But since the order bore the Viceroy’s own
signature, Mackay was left with no alternative but to obey. So he called a
meeting of the chiefs of the villages of the district. Most of the villages, as
it happened, were largely deserted, the people having left for work elsewhere,
so only a few of the chiefs attended. Among them was the chief of Mahaparna, one
Bablu Ram.
Bablu Ram had been a soldier in his youth,
in the employ of the East India Company, and though his unit had not taken part
in the great rebellion of 1857, it’s likely his sympathy lay with the troops
who had taken up arms against the British. In the aftermath of the collapse of
the uprising, he had left the army, returned home, and finally been chosen the
chief – a position he’d held for several years. Despite their very different
backgrounds, he and Mackay seem to have had a cautious liking for each other.

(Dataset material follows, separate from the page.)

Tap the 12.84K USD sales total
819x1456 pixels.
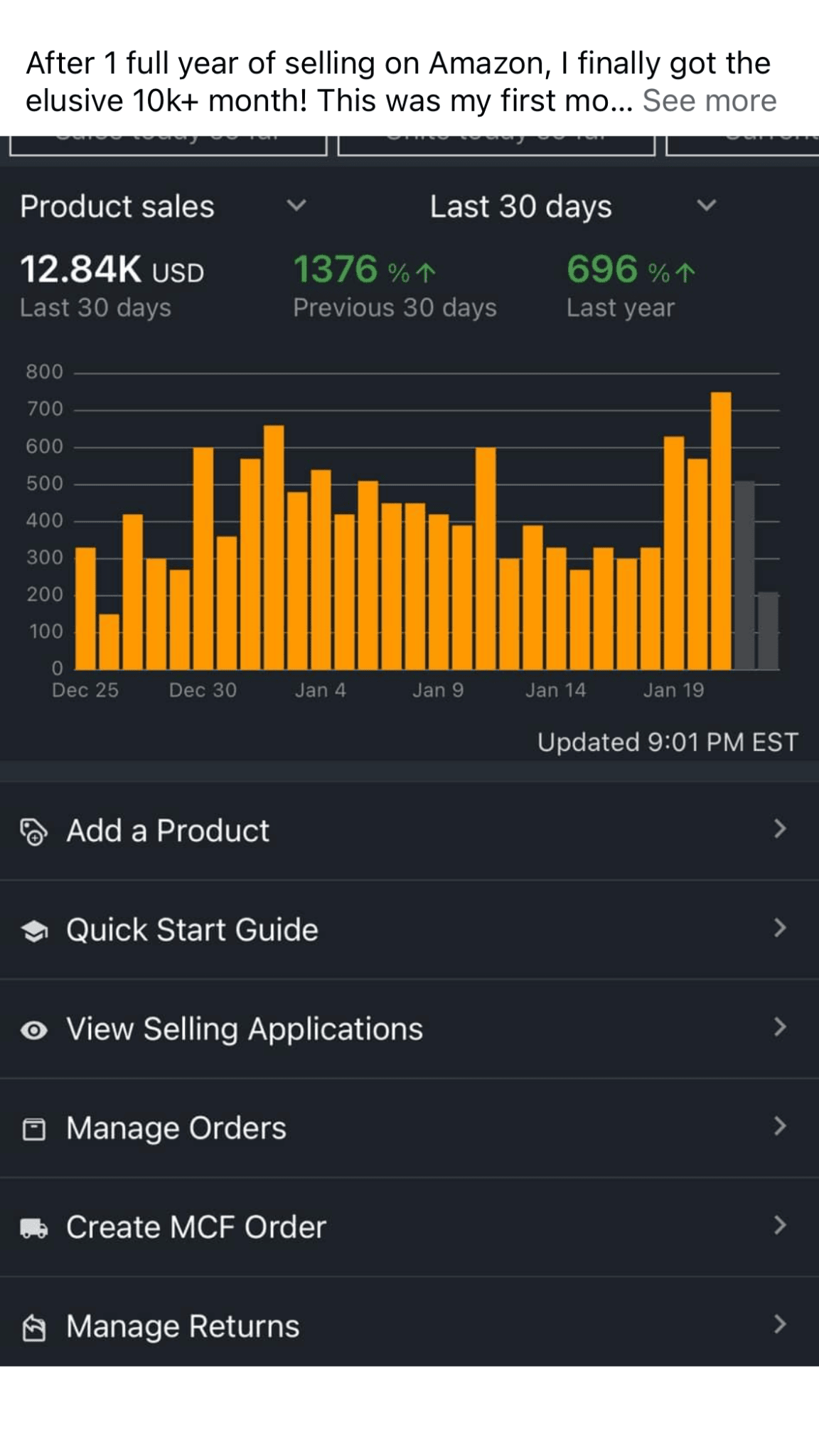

“An elderly man with a most tremendous pair
of white moustaches,” Mackay wrote of him, “with an equally imposing air of
dignity. When you looked into his eyes you felt as though you stood in the
presence of a king, yet he habitually clad himself in the simplest village
clothes and the turban of a peasant. I have seldom met a man simpler in his
personal habits, and yet more imbued with the qualities of a leader. It is a
matter of great regret for me that our respective stations in life did not permit
us to be friends.”
Whatever their mutual feelings might have
been, Bablu Ram’s reaction can only mean that he took it as a measure of
deliberate oppression on the part of the white overlords. For, without a word
in response, he left the meeting, returned to Mahaparna, and called a council
of his own, which declared conclusively that the village would under no
circumstances pay the taxes.
Mackay cannot altogether have been taken by
surprise at this response, for he had already made an alternate plan: that the
villages of the district should only pay a token amount, and leave the rest to
be settled when the drought ended. The other villages agreed. Bablu Ram,
though, would have none of it. He declared that it was a travesty of justice to
ask the villages to pay any tax at all – that in a time of near famine, it was
the government’s duty to provide food and other essentials to the people, not
to exact taxes from them while giving nothing at all. Even the Mughal kings and
the Sultans before them, he said, had been more understanding. Whatever other
villages did, Mahaparna would stand on principle and not pay a grain of millet
or a copper coin.
The powder train had been laid to the
disaster in the making. It only waited for a spark. That spark was not long in
coming.
Mackay had enemies in his office – more
than one of his subordinates had ambitions of supplanting him – and the news of
Bablu Ram’s tax strike reached the Viceroy’s office even before Mackay himself
had heard all details of it. It seems likely that the report to the Viceroy was
suitably embellished until it sounded like a full scale rebellion was brewing.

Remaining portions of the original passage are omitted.